| Teks Dokumen |
((

Seputar Tasyabbuh (Penyerupaan) Terhadap Non Muslim
Dari Abdullah bin Amr bin Al-Ash radhiallahu anhuma dia berkata: Sesungguhnya Rasulullah shallallahu alaihi wasallam bersabda:
لَيْسَ مِنَّا مَنْ تَشَبَّهَ بِغَيْرِنَا
“Bukan termasuk golongan kami orang yang menyerupai kaum selain kami.” (HR. At-Tirmizi no. 2695)
Dari Abdullah bin Umar radhiallahu anhuma dia berkata: Rasulullah shallallahu alaihi wasallam bersabda:
مَنْ تَشَبَّهَ بِقَوْمٍ فَهُوَ مِنْهُمْ
“Barangsiapa yang menyerupai suatu kaum, maka dia termasuk darinya”. (HR. Abu Daud no. 4031 dan dinyatakan shahih oleh Al-Albani dalam Ash-Shahihah: 1/676)
Penjelasan ringkas:
Seorang muslim memiliki kepribadian sendiri yang membedakannya dan menjadikannya istimewa dari yang non muslim. Karenanya Allah Ta’ala menghendaki agar dia nampak berbeda dari selainnya dari kalangan kafir dan musyrik, demikian pula Nabi shallallahu alaihi wasallam telah memperingatkan jangan sampai seorang muslim menyerupai orang kafir. Beliau sangat mengharamkan tasyabbuh kepada orang kafir dari sisi penampilan luar karena bisa mengantarkan kepada tasyabbuh dari sisi iman dan keyakinan, karenanya beliau telah melarang kaum muslimin untuk tasyabbuh dengan mereka dalam banyak hadits.
Hukum tasyabbuh kepada orang kafir secara lengkap telah kami paparkan dalam buku kami ‘Studi Kritis Perayaan Maulid Nabi shallallahu alaihi wasallam’ pada bab keenam, hal. 91-102 (cet. kedua). Berikut kami nukilkan ringkasannya di sini:
I. Definisi dan Bentuk-Bentuk Tasyabbuh.
Adapun secara syari’at, tasyabbuh adalah penyerupaan terhadap orang-orang kafir dengan seluruh jenisnya dalam hal aqidah atau ibadah atau adat atau cara hidup yang merupakan kekhususan mereka (orang-orang kafir). Termasuk juga di dalamnya tasyabbuh kepada orang-orang Islam yang fasik lagi bodoh serta orang-orang badui yang keberagamaan mereka belum sempurna.

))

| Tugas |
Salin tanpa perubahan bagian teks tentang tasyabbuh yang dimulai dari "Dari Abdullah bin Umar" dan berakhir pada "dalam Ash-Shahihah: 1/676)".

| Data yang Diberikan |

((

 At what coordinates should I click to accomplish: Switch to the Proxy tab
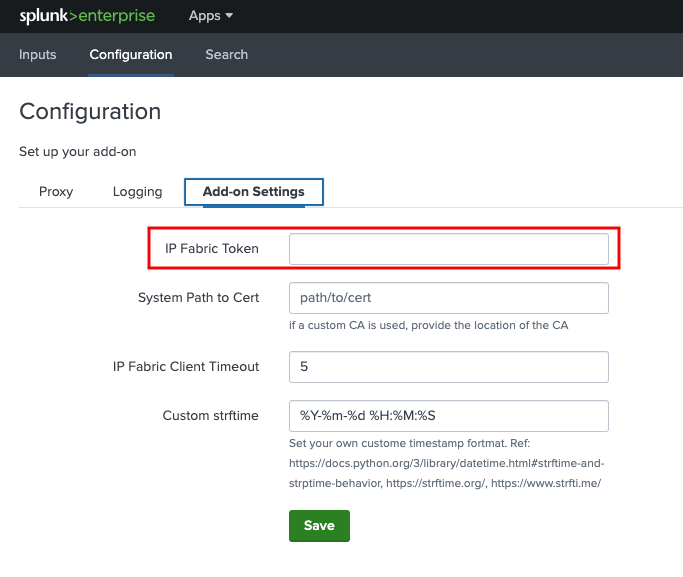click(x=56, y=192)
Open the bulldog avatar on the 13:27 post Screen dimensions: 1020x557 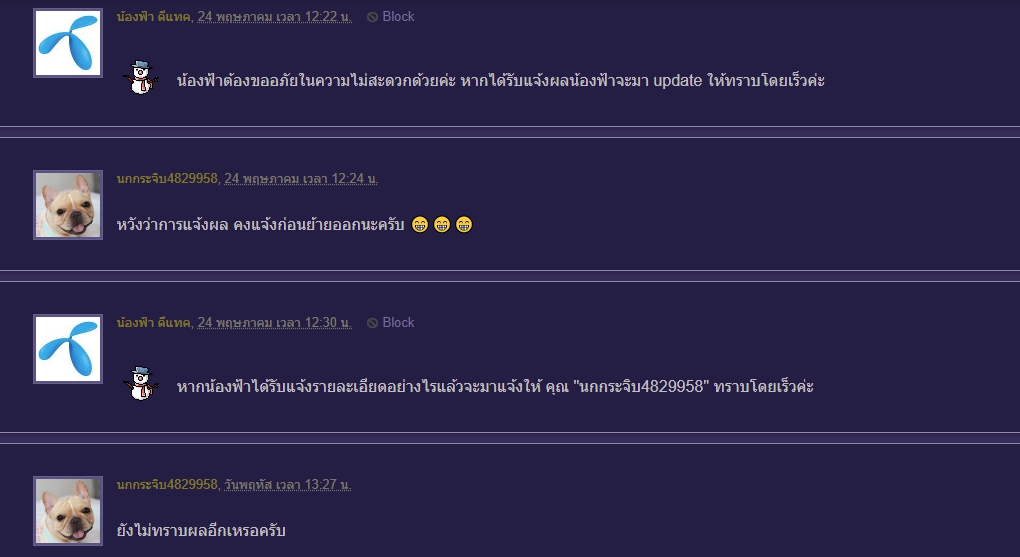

))

| Jawaban Tugas |
Dari Abdullah bin Umar radhiallahu anhuma dia berkata: Rasulullah shallallahu alaihi wasallam bersabda:
مَنْ تَشَبَّهَ بِقَوْمٍ فَهُوَ مِنْهُمْ
“Barangsiapa yang menyerupai suatu kaum, maka dia termasuk darinya”. (HR. Abu Daud no. 4031 dan dinyatakan shahih oleh Al-Albani dalam Ash-Shahihah: 1/676)